__Material to process__.
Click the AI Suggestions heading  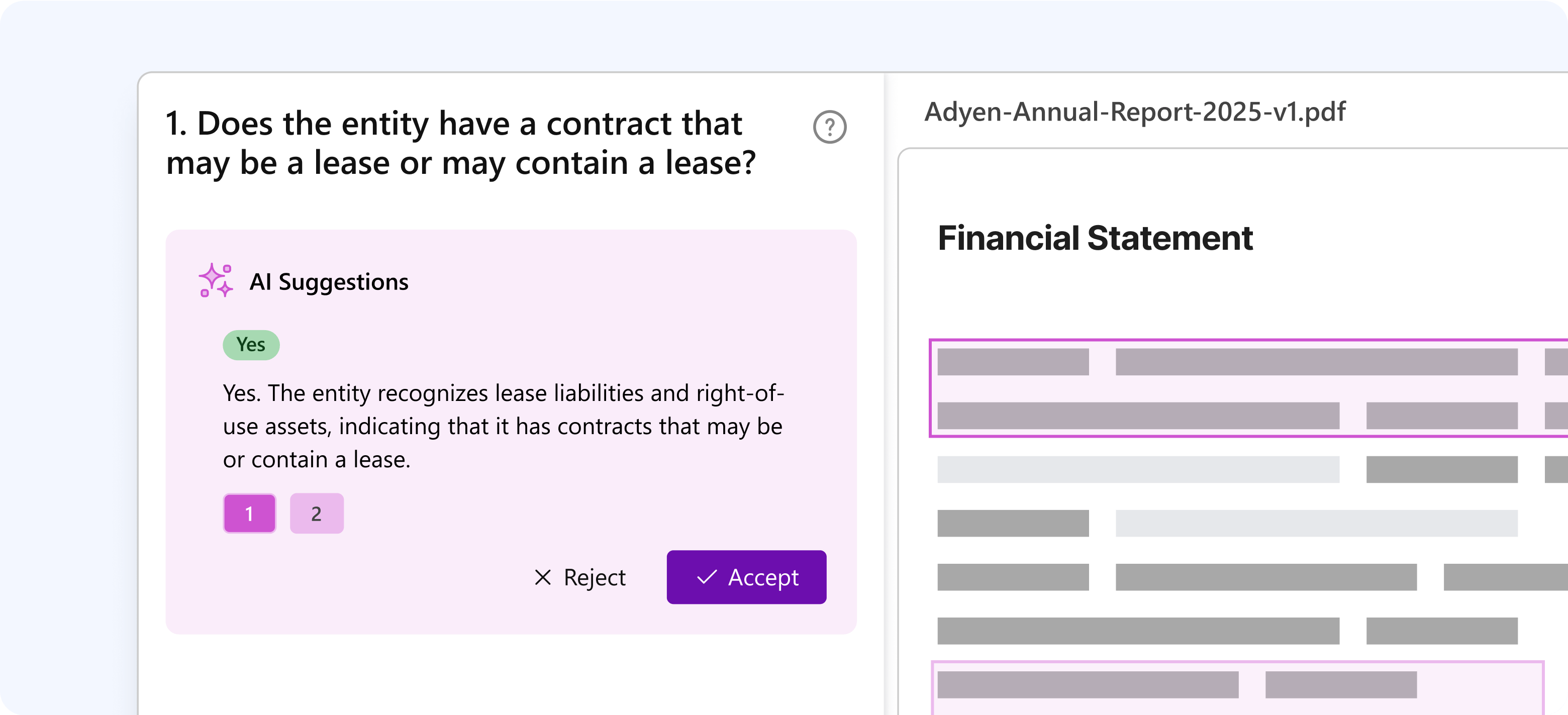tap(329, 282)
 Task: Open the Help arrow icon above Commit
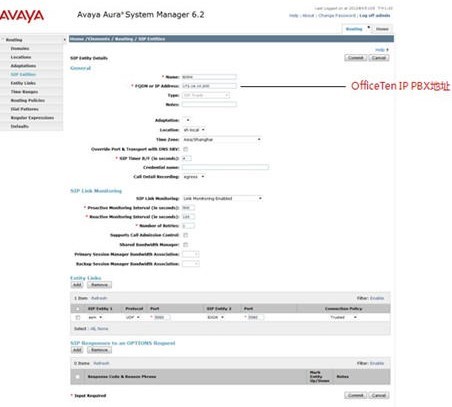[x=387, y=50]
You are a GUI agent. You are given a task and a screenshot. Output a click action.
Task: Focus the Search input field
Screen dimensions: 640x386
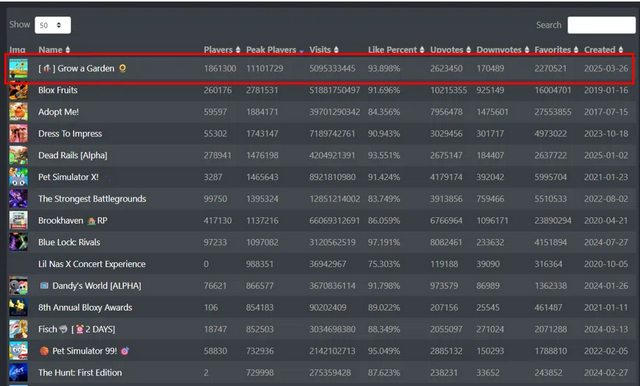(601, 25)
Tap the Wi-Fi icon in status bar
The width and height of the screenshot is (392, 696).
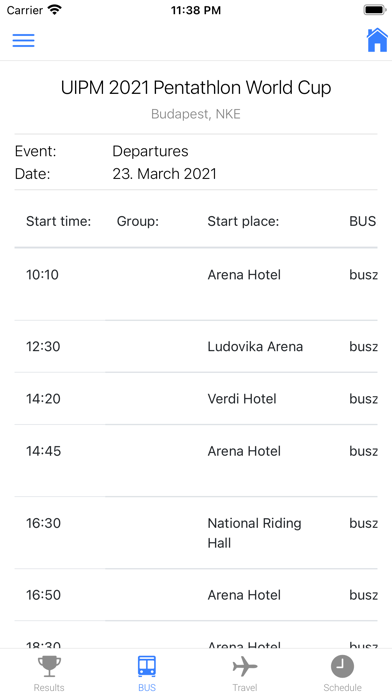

__Goal of the exercise__. Write down exactly the lines running from the line with "Screen dimensions: 640x386" through the end of the material, both ends included, and none of the pictures.

__Task output__.
Screen dimensions: 640x386
(601, 25)
Tap the Wi-Fi icon in status bar
The width and height of the screenshot is (392, 696).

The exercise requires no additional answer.